While the Alberta government is supportive of new measures around roadside tests, a University of Calgary law school professor and a prominent city defence lawyer say many of the new federal laws go too far and will almost certainly be challenged as unconstitutional.
In keeping its campaign promise on legalization, the Liberal government last week unveiled a crackdown on impaired driving that will no longer require police to suspect a driver has alcohol in his or her system to administer a roadside test.
New legislation will also enable police to take a saliva sample from a driver they suspect of drug use.
U of C professor Lisa Silver, who specializes in criminal law, said eliminating the requirement that police have reasonable and probable grounds to test for alcohol impairment would mark a sea change in the Canadian legal system.
“There’s a reason why we require officers to have reasonable grounds — because they have such awesome authority … compelling people to give them things that will be used to investigate them for a criminal offence,” she said in an interview this week.
“They have to be able to articulate why they’re doing that. And that’s a huge protection, and it’s a protection that’s guaranteed under the charter … it’s fundamental.”
Silver expects the law will be challenged under the Charter of Rights and Freedoms, with the case likely to make it to the Supreme Court, because “it engages all of our fundamental principles of justice under the charter.”
Ian Savage, president of the Calgary-based Criminal Defence Lawyers’ Association, is also certain the law will be reviewed — and that the top court will ultimately knock it down.
Savage said the current system of roadside screening is underpinned by case law that includes a requirement of reasonable grounds.
“By changing the legal authority for the police to do what they do as a first step is essentially the equivalent of the federal government trying to pull the foundation stone out of a building,” he said. “It’s going to tip over and crumble. Basically, it’s not going to survive a constitutional challenge.”
Savage also sees “equally troubling” issues with federal legislation that allows police, if they have reasonable grounds, to demand a saliva sample from drivers to test for drugs.
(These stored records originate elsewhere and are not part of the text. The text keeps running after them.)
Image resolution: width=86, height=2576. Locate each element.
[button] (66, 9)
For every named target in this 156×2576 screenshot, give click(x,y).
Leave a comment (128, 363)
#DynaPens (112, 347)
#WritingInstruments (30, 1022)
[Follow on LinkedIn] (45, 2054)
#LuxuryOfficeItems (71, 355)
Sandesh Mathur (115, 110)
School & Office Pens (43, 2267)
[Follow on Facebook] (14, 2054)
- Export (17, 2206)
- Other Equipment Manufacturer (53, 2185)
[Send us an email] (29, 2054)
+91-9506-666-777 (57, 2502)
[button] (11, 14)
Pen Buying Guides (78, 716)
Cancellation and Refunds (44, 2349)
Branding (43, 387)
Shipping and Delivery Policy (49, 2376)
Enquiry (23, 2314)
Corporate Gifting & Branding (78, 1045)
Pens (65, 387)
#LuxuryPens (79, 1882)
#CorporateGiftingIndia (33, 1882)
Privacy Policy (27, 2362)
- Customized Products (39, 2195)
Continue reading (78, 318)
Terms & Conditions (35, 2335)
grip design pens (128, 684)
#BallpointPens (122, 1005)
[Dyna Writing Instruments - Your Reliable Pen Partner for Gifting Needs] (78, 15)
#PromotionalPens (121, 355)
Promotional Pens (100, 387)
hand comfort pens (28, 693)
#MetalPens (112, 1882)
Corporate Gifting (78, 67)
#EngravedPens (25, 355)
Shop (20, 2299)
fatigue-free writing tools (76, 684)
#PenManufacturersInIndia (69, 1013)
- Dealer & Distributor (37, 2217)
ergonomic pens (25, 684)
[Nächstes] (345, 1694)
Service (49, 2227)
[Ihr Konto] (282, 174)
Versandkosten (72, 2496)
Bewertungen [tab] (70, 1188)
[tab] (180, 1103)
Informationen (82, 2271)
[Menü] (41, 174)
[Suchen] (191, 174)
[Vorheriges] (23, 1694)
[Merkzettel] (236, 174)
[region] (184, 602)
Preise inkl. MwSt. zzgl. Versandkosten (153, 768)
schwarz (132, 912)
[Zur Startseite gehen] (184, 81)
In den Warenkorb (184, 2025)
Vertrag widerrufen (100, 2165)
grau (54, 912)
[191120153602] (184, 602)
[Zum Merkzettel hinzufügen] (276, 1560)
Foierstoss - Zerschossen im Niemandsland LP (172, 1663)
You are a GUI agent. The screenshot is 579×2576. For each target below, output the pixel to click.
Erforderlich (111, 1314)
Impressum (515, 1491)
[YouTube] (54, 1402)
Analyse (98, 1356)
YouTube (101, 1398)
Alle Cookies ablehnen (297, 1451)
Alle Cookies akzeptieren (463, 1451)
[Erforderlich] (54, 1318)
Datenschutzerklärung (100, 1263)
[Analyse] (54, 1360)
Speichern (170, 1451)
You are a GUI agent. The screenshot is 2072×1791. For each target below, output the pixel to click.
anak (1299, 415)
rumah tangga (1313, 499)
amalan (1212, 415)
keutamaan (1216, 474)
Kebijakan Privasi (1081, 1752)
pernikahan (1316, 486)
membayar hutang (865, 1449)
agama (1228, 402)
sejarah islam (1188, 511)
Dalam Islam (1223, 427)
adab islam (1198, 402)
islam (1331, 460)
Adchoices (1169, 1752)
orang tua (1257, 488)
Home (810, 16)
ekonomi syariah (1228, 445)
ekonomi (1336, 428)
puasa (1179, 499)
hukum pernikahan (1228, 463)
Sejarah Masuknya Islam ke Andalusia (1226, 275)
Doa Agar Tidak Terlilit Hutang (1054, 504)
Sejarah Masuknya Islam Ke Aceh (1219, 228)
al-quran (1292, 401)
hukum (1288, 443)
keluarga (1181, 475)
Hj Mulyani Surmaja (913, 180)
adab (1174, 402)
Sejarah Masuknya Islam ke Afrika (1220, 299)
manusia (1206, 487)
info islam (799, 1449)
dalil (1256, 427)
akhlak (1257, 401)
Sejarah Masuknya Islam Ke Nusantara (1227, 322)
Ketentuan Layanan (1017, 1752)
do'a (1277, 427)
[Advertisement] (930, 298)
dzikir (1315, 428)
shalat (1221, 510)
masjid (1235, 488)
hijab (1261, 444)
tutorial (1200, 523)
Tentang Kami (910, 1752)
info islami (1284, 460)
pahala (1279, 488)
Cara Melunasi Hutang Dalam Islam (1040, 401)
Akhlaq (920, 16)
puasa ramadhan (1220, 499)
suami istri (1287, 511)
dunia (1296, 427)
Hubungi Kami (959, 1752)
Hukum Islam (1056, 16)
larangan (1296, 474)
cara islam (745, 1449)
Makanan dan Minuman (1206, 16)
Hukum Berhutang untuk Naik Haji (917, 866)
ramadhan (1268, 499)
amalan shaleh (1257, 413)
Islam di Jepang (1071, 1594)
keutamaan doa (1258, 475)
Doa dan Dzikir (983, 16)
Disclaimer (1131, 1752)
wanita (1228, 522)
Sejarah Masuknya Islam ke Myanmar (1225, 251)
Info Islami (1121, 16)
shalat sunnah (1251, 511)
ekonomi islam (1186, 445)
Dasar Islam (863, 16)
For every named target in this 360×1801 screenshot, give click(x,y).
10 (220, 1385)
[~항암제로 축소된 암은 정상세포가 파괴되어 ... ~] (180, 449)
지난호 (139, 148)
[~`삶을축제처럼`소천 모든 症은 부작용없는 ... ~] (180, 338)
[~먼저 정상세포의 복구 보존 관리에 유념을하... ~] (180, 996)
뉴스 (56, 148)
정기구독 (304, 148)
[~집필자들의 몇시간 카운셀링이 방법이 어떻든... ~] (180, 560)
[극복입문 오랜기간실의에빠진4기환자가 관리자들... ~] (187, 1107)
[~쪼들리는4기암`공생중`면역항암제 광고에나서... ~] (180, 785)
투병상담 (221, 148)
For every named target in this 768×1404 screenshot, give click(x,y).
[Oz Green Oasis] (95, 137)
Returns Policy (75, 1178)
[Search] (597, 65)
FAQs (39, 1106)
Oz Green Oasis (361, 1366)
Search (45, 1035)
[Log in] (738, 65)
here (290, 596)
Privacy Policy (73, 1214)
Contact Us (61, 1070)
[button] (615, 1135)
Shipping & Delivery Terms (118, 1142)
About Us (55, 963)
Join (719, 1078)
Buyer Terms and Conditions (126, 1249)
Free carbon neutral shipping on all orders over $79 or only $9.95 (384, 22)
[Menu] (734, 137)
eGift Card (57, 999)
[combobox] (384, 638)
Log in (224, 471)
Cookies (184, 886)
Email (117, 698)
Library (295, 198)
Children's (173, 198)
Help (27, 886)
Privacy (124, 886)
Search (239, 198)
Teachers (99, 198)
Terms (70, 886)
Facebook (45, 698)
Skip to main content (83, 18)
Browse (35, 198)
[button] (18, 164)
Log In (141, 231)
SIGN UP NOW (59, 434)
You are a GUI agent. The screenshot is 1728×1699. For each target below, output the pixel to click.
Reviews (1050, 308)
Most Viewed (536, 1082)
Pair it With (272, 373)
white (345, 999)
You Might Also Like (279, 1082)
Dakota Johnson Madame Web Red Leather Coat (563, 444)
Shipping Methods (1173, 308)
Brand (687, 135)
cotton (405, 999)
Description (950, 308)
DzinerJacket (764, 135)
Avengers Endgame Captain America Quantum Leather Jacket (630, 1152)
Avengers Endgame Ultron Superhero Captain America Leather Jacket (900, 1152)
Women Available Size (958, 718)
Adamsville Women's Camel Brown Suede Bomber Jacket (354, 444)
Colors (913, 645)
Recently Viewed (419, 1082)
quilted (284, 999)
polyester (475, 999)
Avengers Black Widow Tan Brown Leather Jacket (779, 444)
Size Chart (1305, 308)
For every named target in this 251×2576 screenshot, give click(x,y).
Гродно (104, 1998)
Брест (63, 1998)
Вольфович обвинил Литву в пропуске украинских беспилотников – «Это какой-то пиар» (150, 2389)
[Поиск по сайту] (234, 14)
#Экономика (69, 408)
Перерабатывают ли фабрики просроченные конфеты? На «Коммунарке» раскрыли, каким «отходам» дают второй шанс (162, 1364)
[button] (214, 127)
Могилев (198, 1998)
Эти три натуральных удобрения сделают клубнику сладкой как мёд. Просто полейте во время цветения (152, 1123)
Savage said he expects there will also be legal challenges to the law because there is no scientific consensus on how much THC content, the main mind-altering ingredient in cannabis, constitutes impairment in a person.
Federal Justice Minister Jody Wilson-Raybould has said she is confident the new legislation is constitutional.
Ottawa’s approach around roadside screening has the backing of Alberta’s NDP government, though Justice Minister Kathleen Ganley said last week she wouldn’t speculate about the outcome of any potential legal challenge.
However, the province is noncommittal on one of the aspects of the federal plan that has drawn the most criticism — a maximum sentence of 14 years in prison for providing or selling marijuana to a minor.
“We share a goal with the federal government of keeping cannabis out of the hands of children,” said Ganley in a statement. “However, we are still reviewing the federal legislation.”